[Start of Attachment]

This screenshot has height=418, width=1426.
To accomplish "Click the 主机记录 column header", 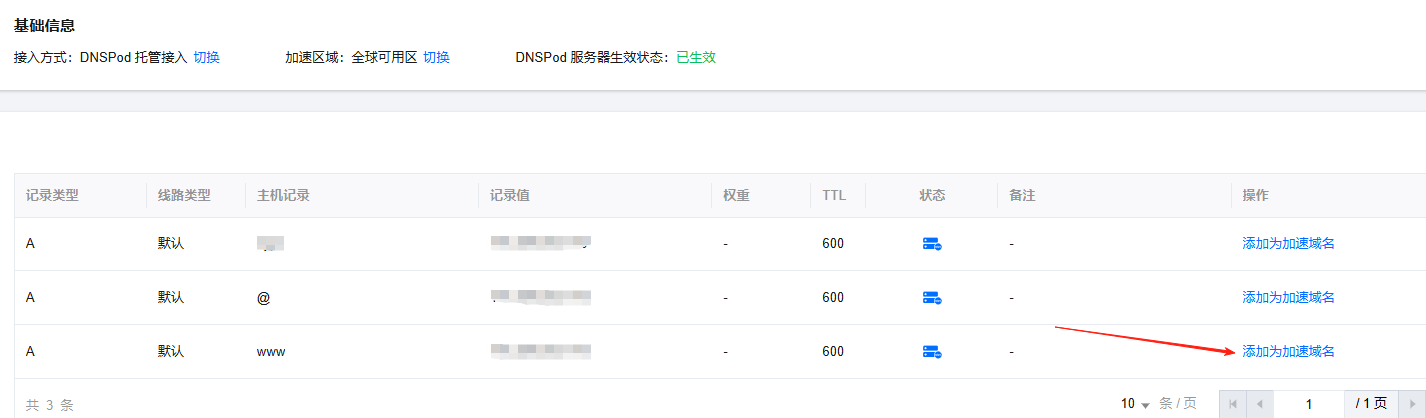I will click(x=283, y=196).
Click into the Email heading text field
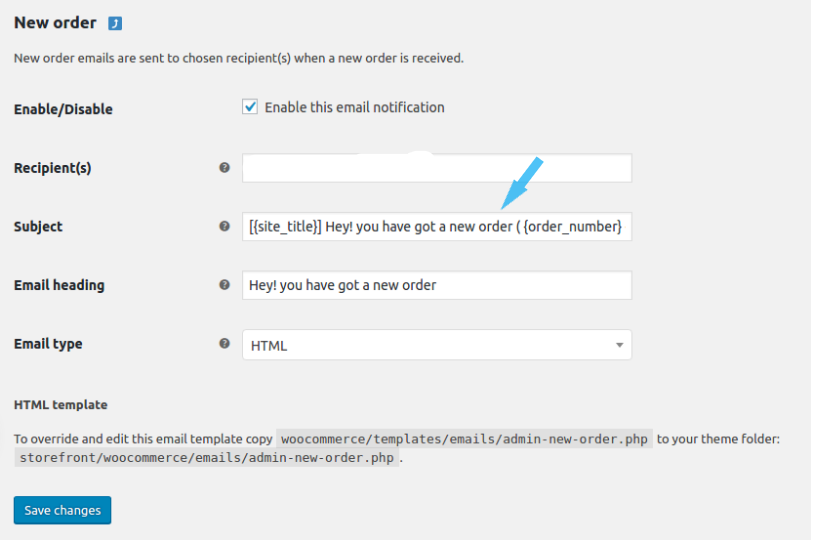Viewport: 816px width, 540px height. 436,285
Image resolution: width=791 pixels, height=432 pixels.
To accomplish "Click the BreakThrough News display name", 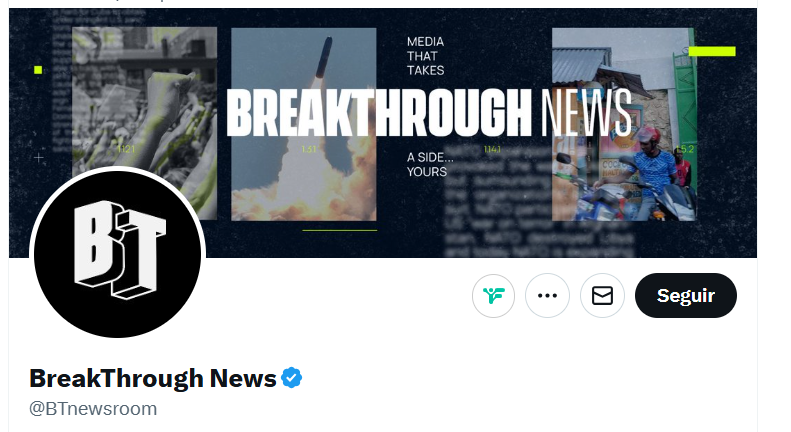I will (x=153, y=378).
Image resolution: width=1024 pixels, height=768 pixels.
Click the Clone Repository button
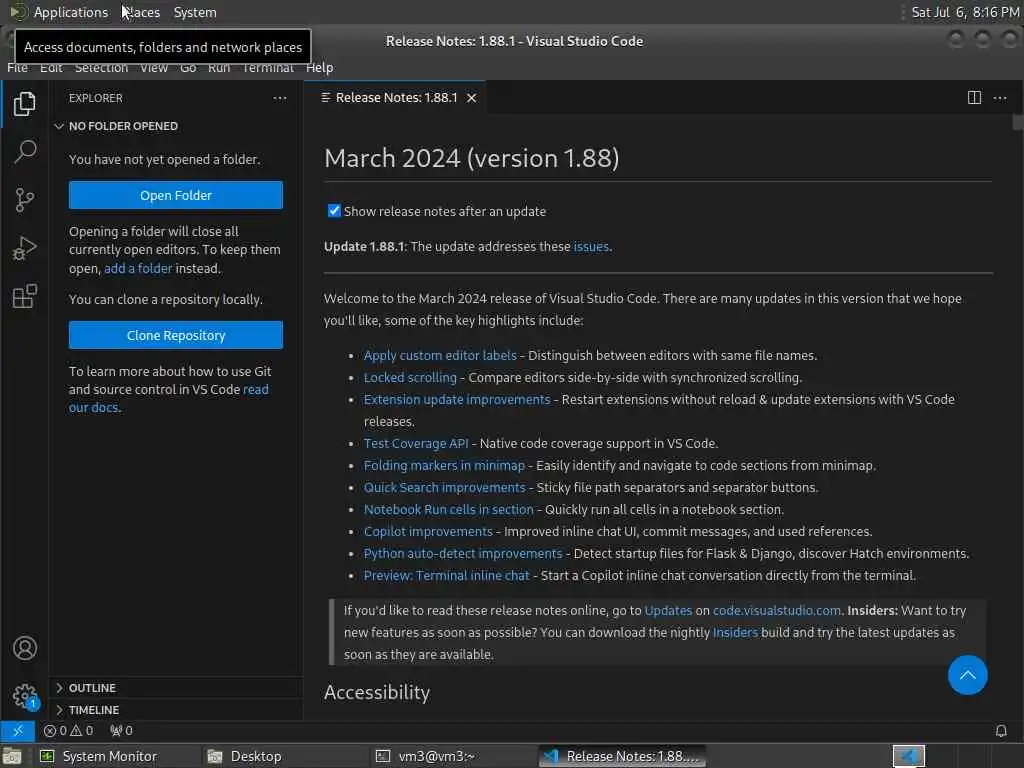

[End of Attachment]

[What is needed]
With pictures left out, repeat exactly the lines from the line bearing "Image resolution: width=1024" through the final line of the records above.

[Your solution]
Image resolution: width=1024 pixels, height=768 pixels.
Click the Clone Repository button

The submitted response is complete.